Learning to live in abject poverty is also extremely important. Realizing this profession won’t win you any friends and will shower you with spit, excrement and bile from people who think the liberal media is destroying their Utopian vision of 1950s America is also a plus.

In short, if you want to subsist on a diet of insults, scorn and baked beans on toast, become a reporter for a dying print publication.

If, however, you want to grab life by the shorthairs and thunder into battle mounting a 100-foot high thermonuclear robotic Tyrannosaurus Rex, write for the Internet. Be a tech-savvy guru and people will clamor for your words. They’ll lie flat, genuflecting in front of you like mesmerized devotees, begging for you to acknowledge them with a bored gaze. When your eyes do meet theirs for a nanosecond, they’ll explode with rapturous applause, and fall on their scimitars at your handsome countenance.

The Internet is not the future; it’s our current reality.

A nearsighted wombat with half a brain knows that. Print publications are deader than Pauly Shore’s career. Face it, if you’re not trucking with ones and zeroes, you’re an octogenarian shitting your Depends and swilling Ensure and barking at neighborhood teenagers to get off your lawn.

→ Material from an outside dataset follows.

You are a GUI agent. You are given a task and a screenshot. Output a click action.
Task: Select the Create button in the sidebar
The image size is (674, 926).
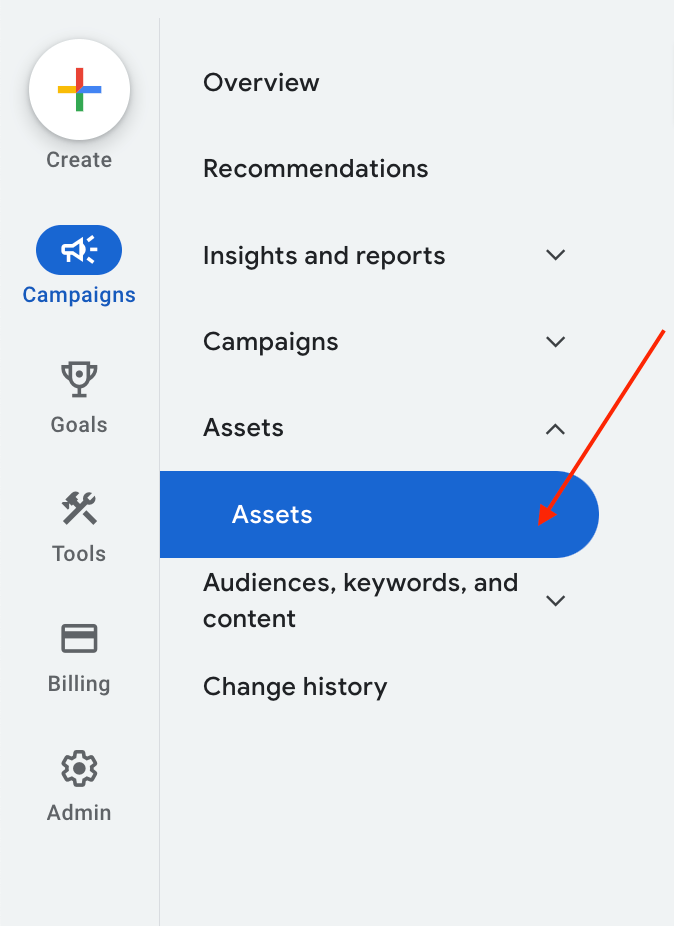[79, 105]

Internet publishing delivers your product to the consumer faster. It’s less expensive to produce and nearly everyone has a computer or access to one. While weekly newspapers are about as quaint as old dowagers sipping tea from bone china in a room covered with doilies, it’s just that; a thing of the past.

Writers should not be intimidated by technology. They should readily embrace it and increase their proficiency with publication and web-design software. They should know Quark, PageMaker and PhotoShop in addition to how to write a fucking news story.

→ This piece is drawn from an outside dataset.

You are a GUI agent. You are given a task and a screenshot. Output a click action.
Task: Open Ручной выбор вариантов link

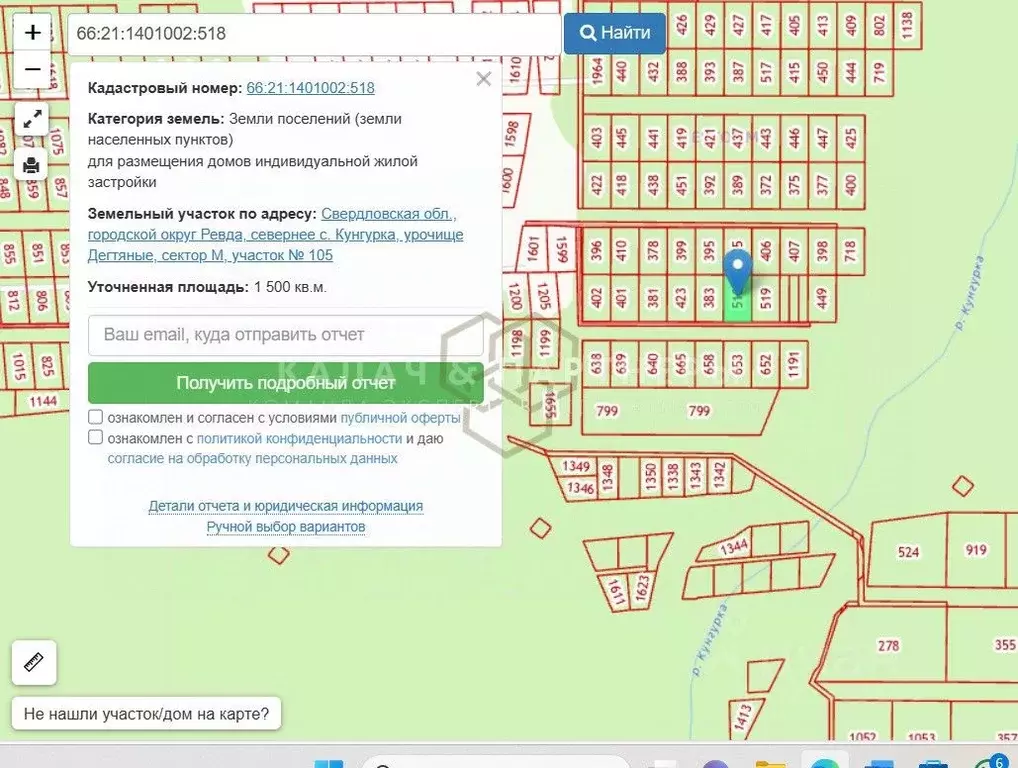(286, 527)
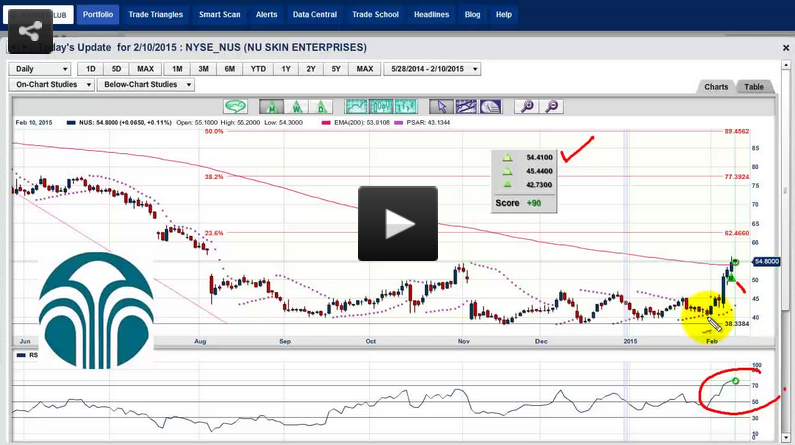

But you know this. Content is out there, doing the doggypaddle in an ocean of special interest blogs, aggregated news and Asian midget porn sites. Getting someone to pull you aboard before you drown requires zen-like dedication and discipline. 

Reporters now in early 21st Century America are information machines, spewing forth data and uploading it to the masses in real time. Bring a laptop to a council meeting and write the story there, then upload that thing to the Internet WITHIN SECONDS!

Wrangle as many social media sites as you can. Twitter and Facebook are great for uploading links to your news stories or communicating with readers.

Technology has made us information-dispensing cyborgs. Smartphones bring the world to our palms and allow us to reach into the Wi-Fi gyre and allow us to be heard.

Everything is connected. Take your words into the greater void and don’t look back. It takes imagination, creativity and perseverance to put yourself out there and tap into that unknown. You’re not just writing for a few hundred people anymore. You’re writing for millions. Anyone with Internet access can find you and consume your words.

Give the world something to feast on.